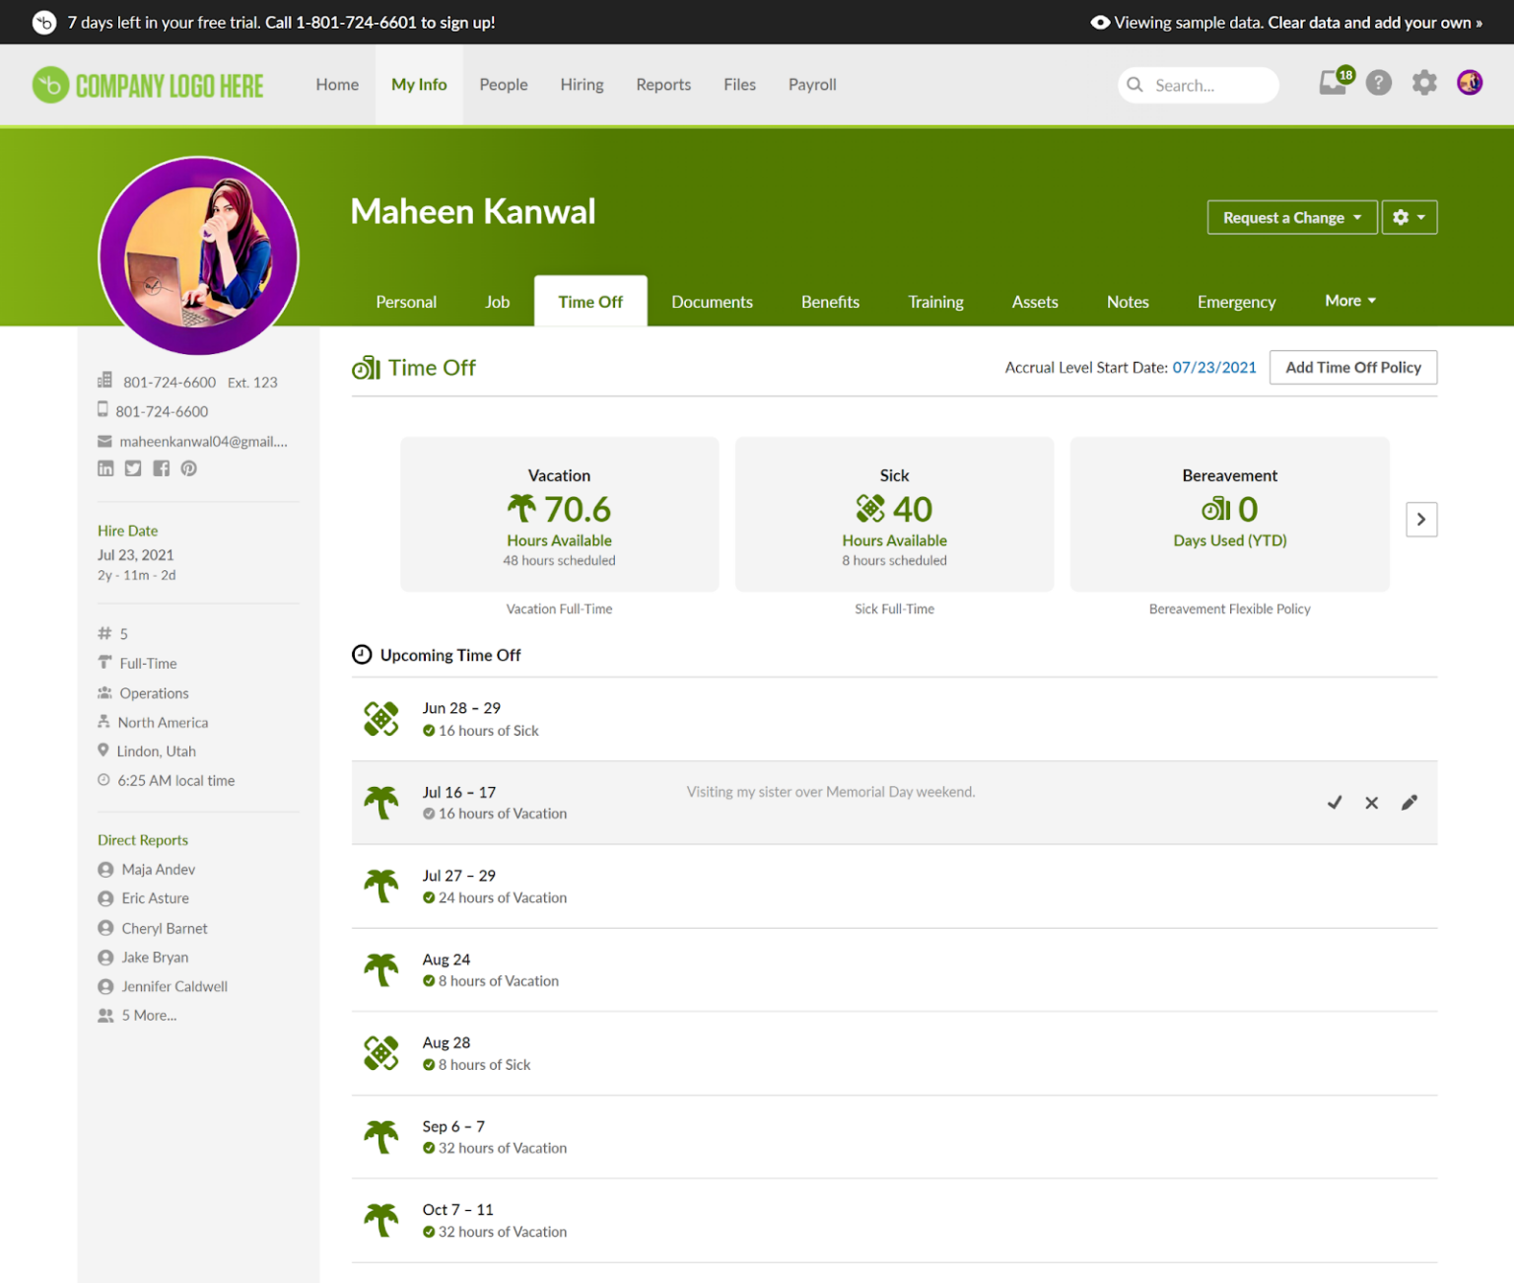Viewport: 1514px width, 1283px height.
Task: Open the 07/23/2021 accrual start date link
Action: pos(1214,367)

+ + + + + + +

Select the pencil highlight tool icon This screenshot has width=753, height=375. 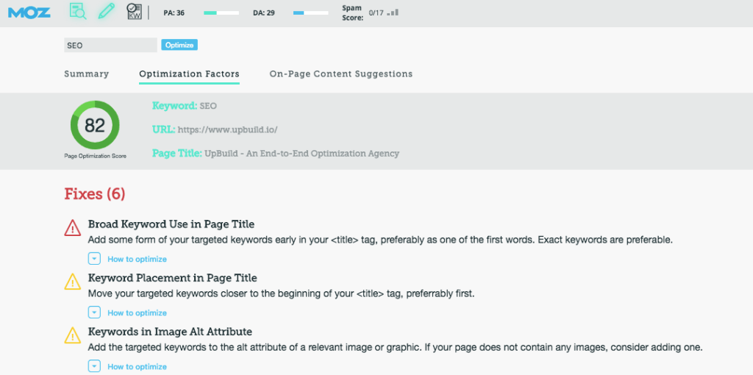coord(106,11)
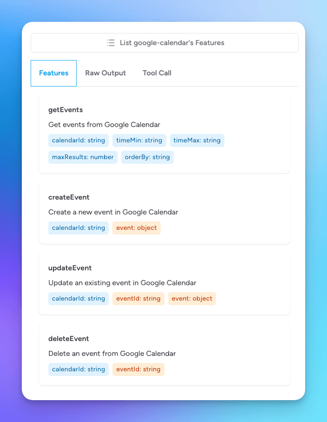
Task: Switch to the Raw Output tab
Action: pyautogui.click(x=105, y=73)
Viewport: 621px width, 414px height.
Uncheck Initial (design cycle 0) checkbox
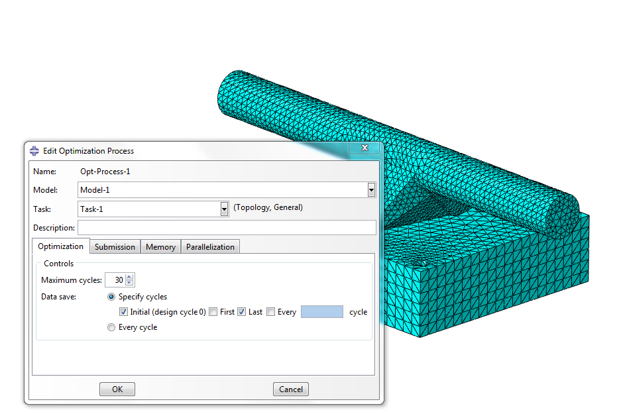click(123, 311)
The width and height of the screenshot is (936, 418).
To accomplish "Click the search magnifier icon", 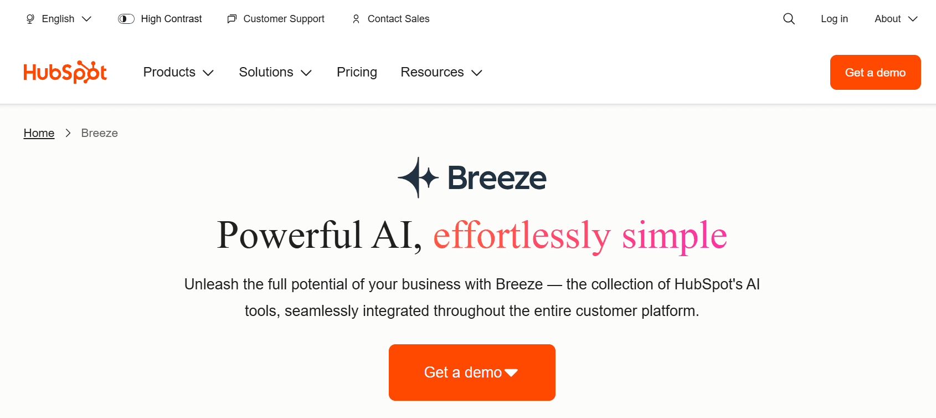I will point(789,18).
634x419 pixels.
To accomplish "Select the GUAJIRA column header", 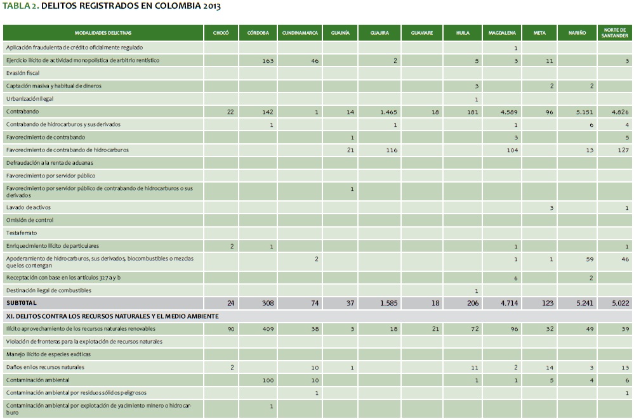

+ + + + + + +

Repeat exactly the stretch of the listing above that starts with the line holding "634x419 pixels." and finishes with the line holding "the GUAJIRA column", both included. Skip every picture.

Exercise result:
634x419 pixels.
To accomplish "Select the GUAJIRA column header", 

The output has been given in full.